Your task is to return, word for word, only the lines from the line with "Given: Tap the" through the close of the data. Exclude all pictures.

Stored records
▼

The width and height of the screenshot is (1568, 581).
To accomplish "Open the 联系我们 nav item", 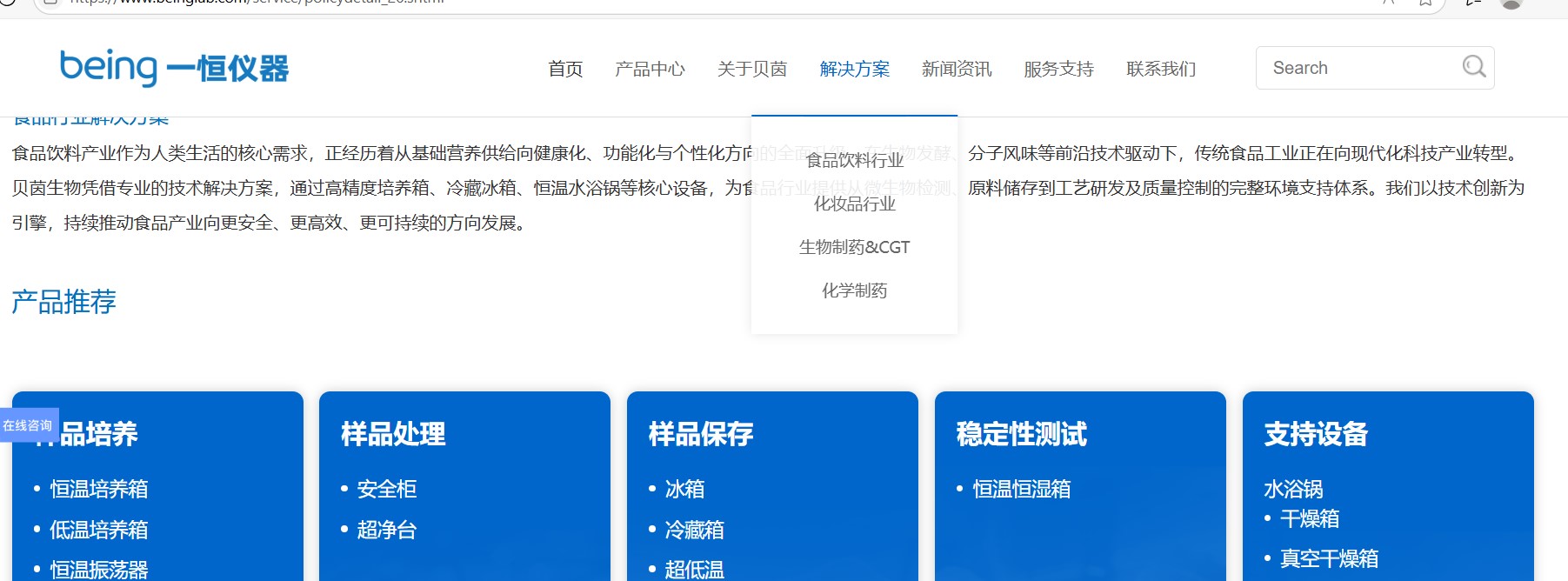I will pyautogui.click(x=1161, y=69).
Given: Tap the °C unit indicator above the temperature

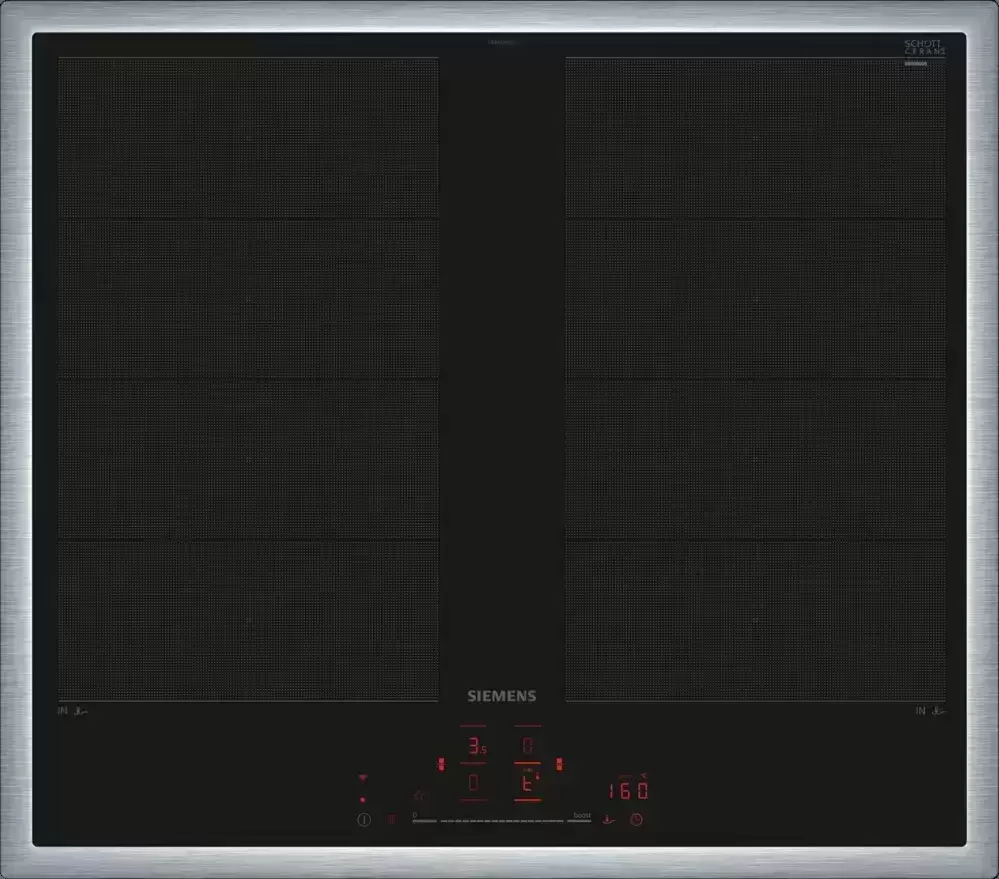Looking at the screenshot, I should [643, 776].

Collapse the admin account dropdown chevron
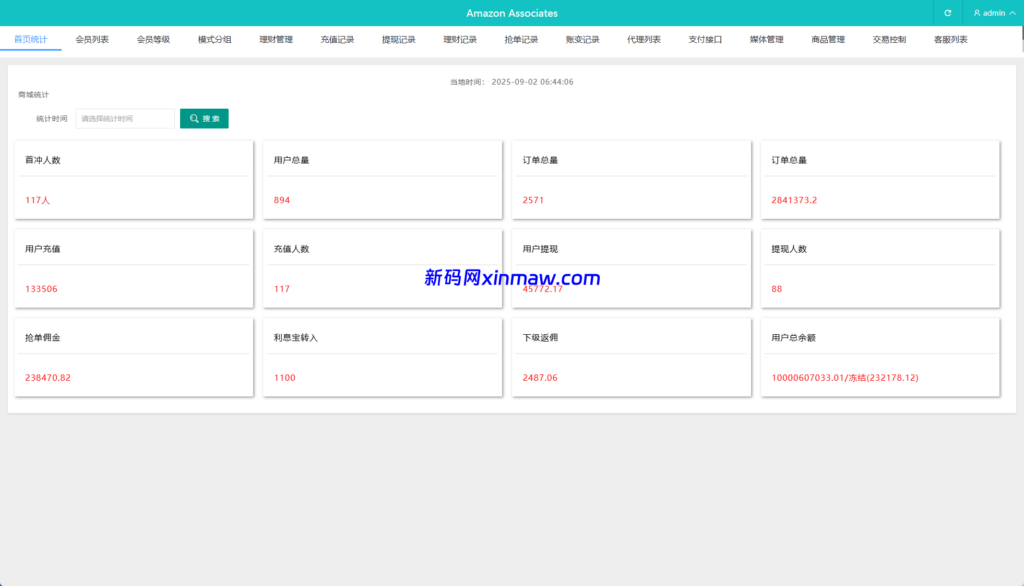1012,13
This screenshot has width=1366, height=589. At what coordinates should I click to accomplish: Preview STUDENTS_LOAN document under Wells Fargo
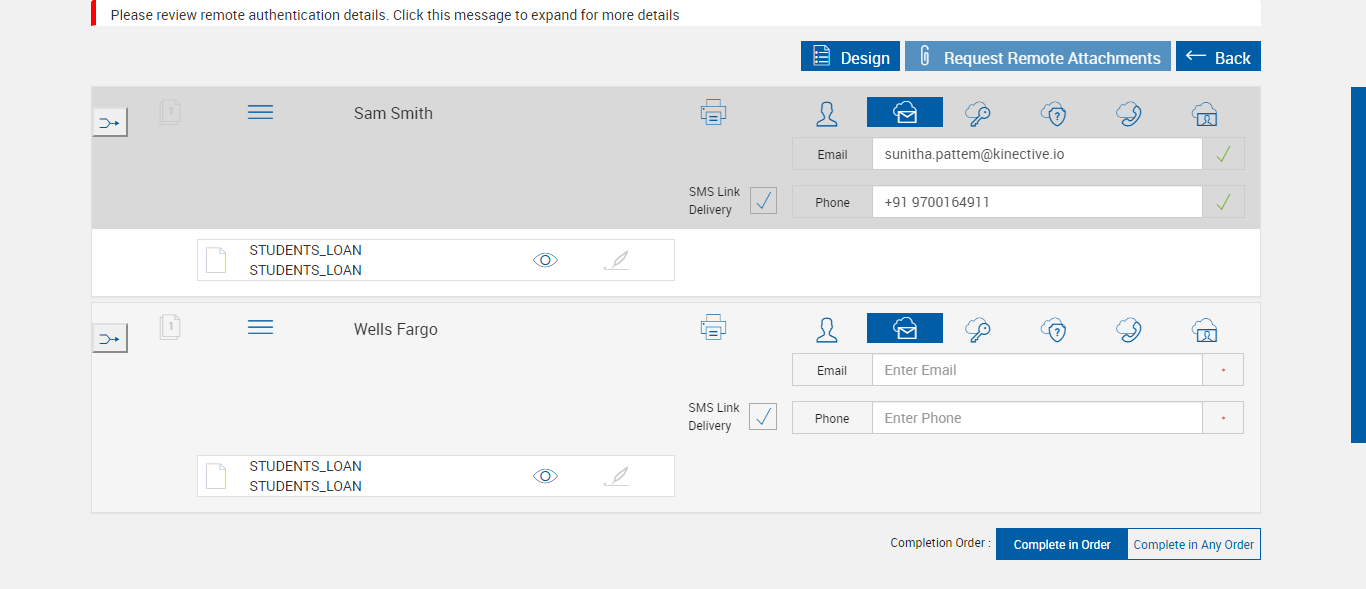(545, 476)
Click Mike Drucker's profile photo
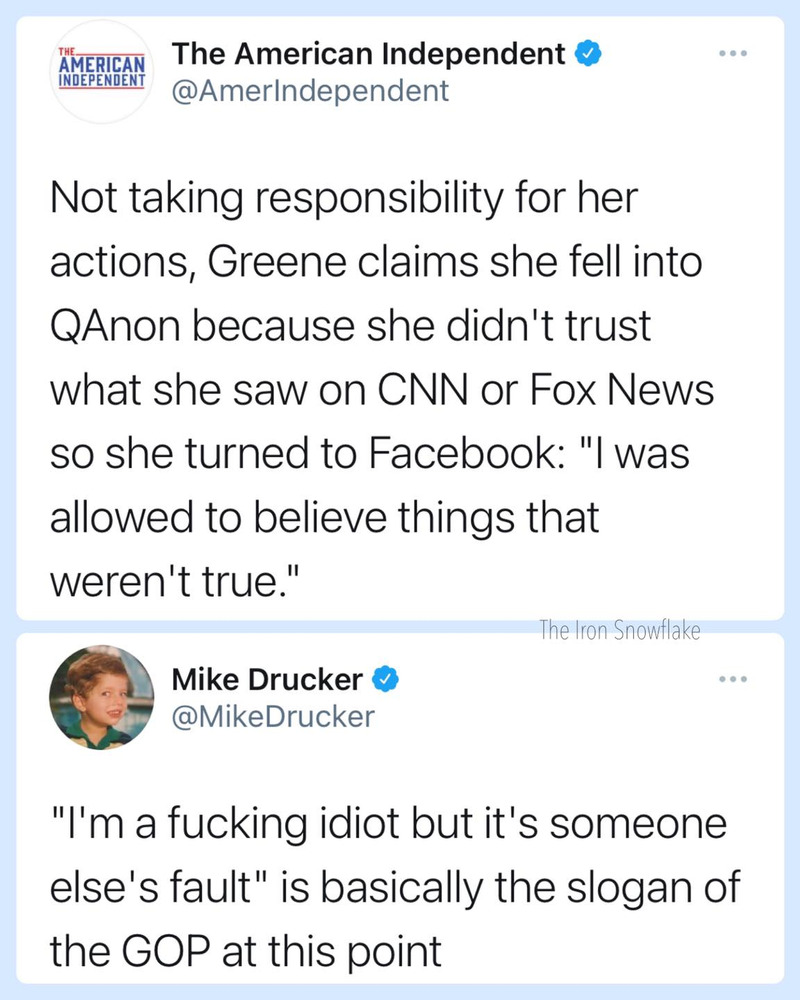Viewport: 800px width, 1000px height. pyautogui.click(x=102, y=698)
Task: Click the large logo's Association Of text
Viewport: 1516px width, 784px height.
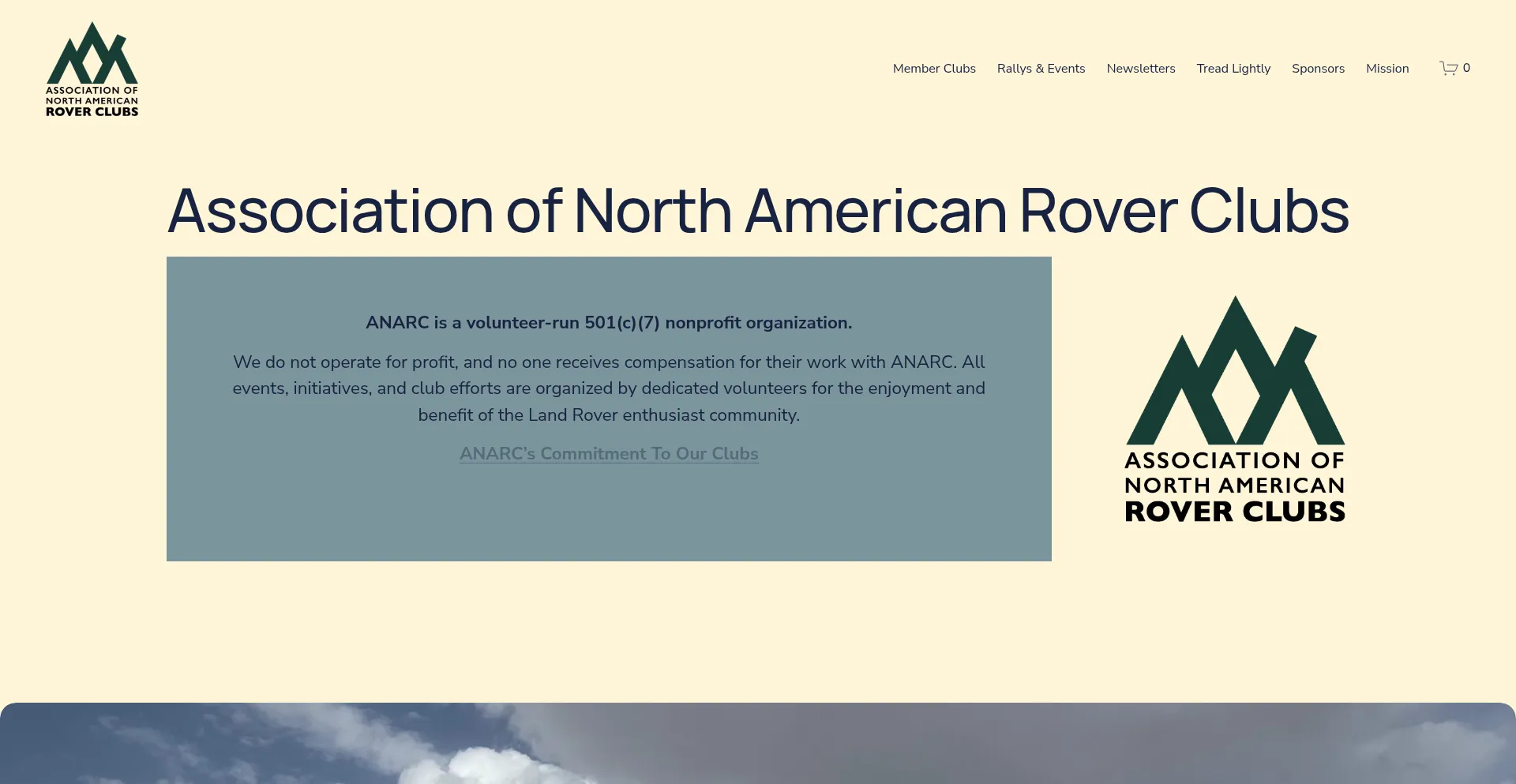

▲

[Solution to the problem]:
Given: Tap the °C unit indicator above the temperature

Looking at the screenshot, I should [643, 776].

Collapse the admin account dropdown chevron
1012,13
This screenshot has width=1366, height=589. At what coordinates should I click to accomplish: Preview STUDENTS_LOAN document under Wells Fargo
(545, 476)
Click Mike Drucker's profile photo
Viewport: 800px width, 1000px height. pyautogui.click(x=102, y=698)
Task: Click the large logo's Association Of text
Viewport: 1516px width, 784px height.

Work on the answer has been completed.